▶ _Exercise task_:
Convert the stretch from the line containing "Where should I" through the line containing "(x=573, y=444)" into a JSON list of strings, one string per line, leaving out blank lines.

▶ _Records to process_:
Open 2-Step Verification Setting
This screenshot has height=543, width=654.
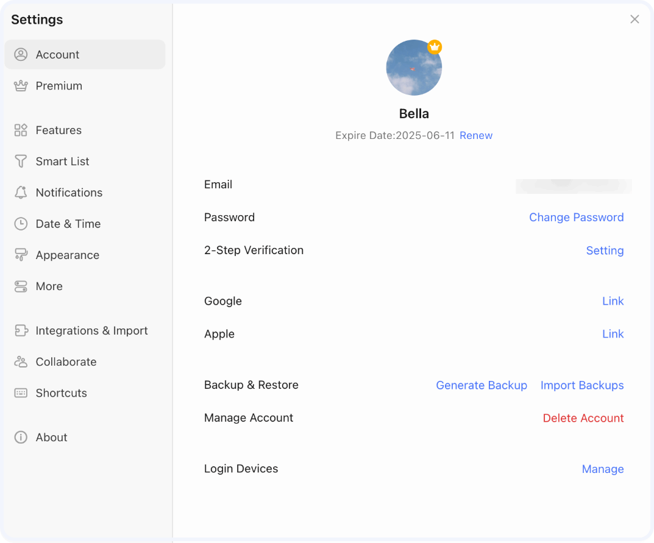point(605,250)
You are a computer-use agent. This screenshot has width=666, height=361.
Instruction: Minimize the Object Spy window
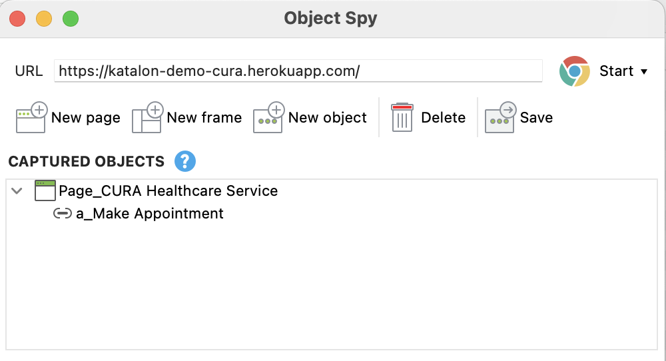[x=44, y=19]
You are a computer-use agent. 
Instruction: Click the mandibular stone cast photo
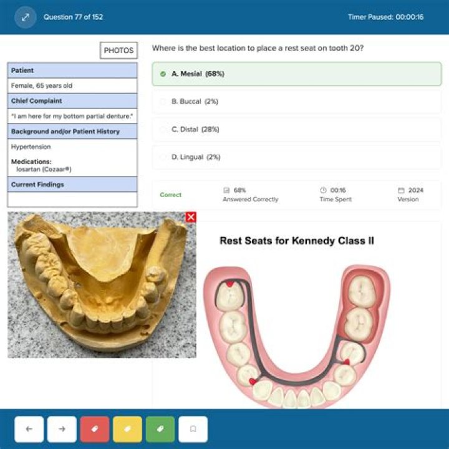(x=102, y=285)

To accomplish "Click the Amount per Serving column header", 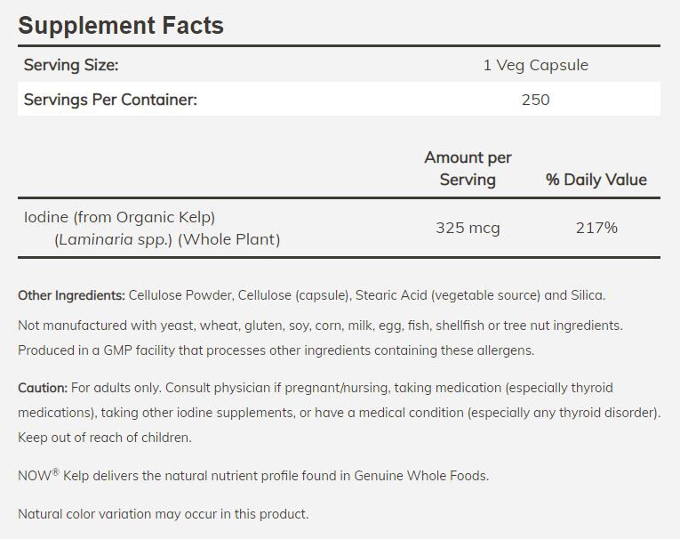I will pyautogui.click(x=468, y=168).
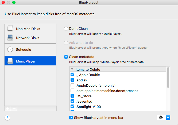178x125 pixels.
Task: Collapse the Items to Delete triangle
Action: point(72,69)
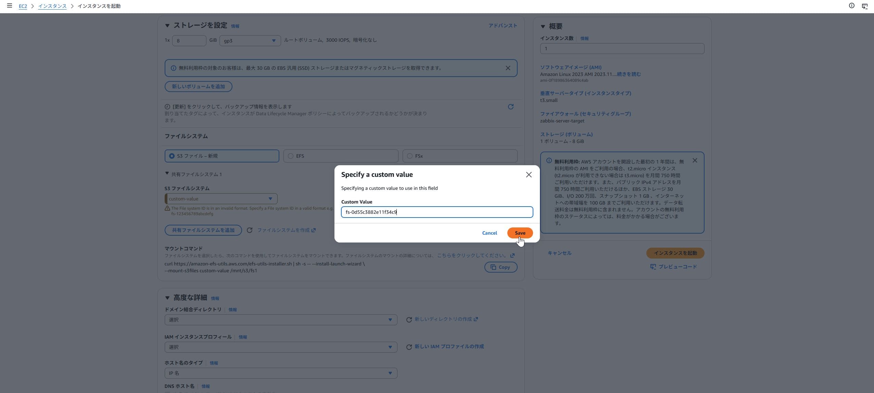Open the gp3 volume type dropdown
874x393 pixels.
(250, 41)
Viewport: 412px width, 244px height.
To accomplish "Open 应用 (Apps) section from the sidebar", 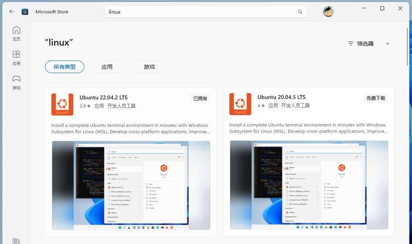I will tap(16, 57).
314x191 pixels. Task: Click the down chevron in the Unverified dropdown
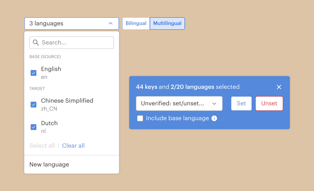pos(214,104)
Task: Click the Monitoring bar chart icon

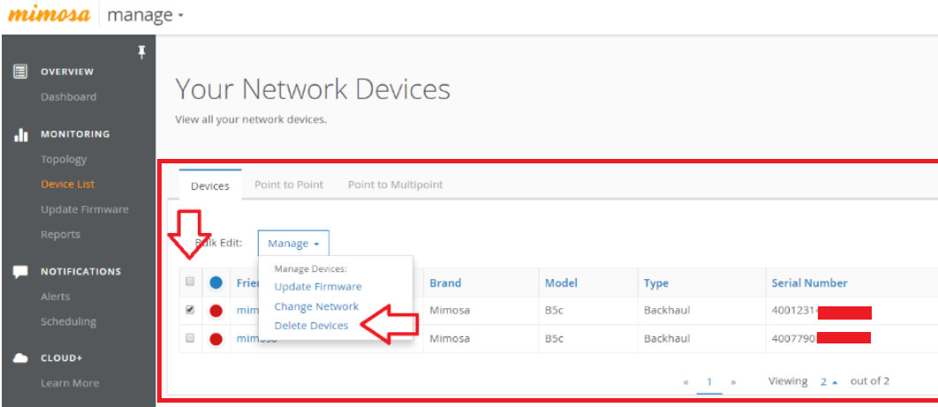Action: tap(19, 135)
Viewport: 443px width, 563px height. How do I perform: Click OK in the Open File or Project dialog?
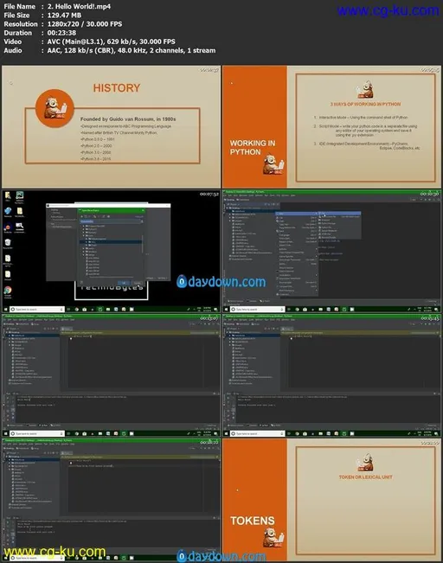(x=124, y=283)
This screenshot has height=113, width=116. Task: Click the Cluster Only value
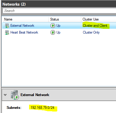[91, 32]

* * *

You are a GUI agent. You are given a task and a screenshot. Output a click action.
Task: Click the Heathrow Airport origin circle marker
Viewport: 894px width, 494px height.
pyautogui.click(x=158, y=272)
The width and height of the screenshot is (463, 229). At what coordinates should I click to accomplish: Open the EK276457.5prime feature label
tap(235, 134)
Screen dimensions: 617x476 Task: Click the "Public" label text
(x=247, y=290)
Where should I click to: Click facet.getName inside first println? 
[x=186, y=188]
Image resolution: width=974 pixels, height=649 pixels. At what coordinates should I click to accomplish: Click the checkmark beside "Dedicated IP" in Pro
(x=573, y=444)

---

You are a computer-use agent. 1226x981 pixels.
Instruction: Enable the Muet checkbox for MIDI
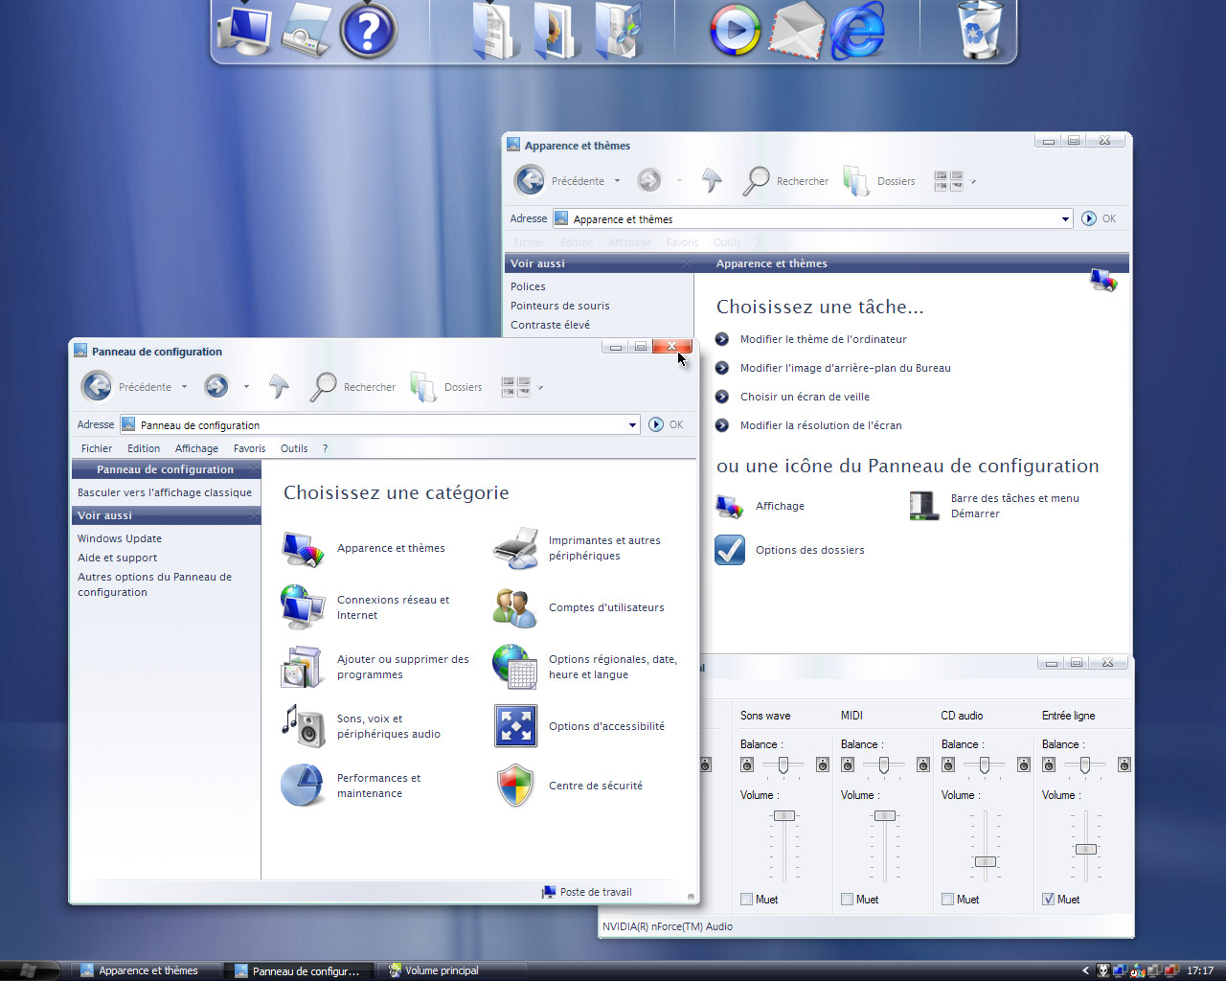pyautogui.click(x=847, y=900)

▶ _Finished answer_:
[
  "Where should I click to: Click facet.getName inside first println? ",
  "[x=186, y=188]",
  "Image resolution: width=974 pixels, height=649 pixels. At what coordinates should I click to accomplish: Click the checkmark beside \"Dedicated IP\" in Pro",
  "(x=573, y=444)"
]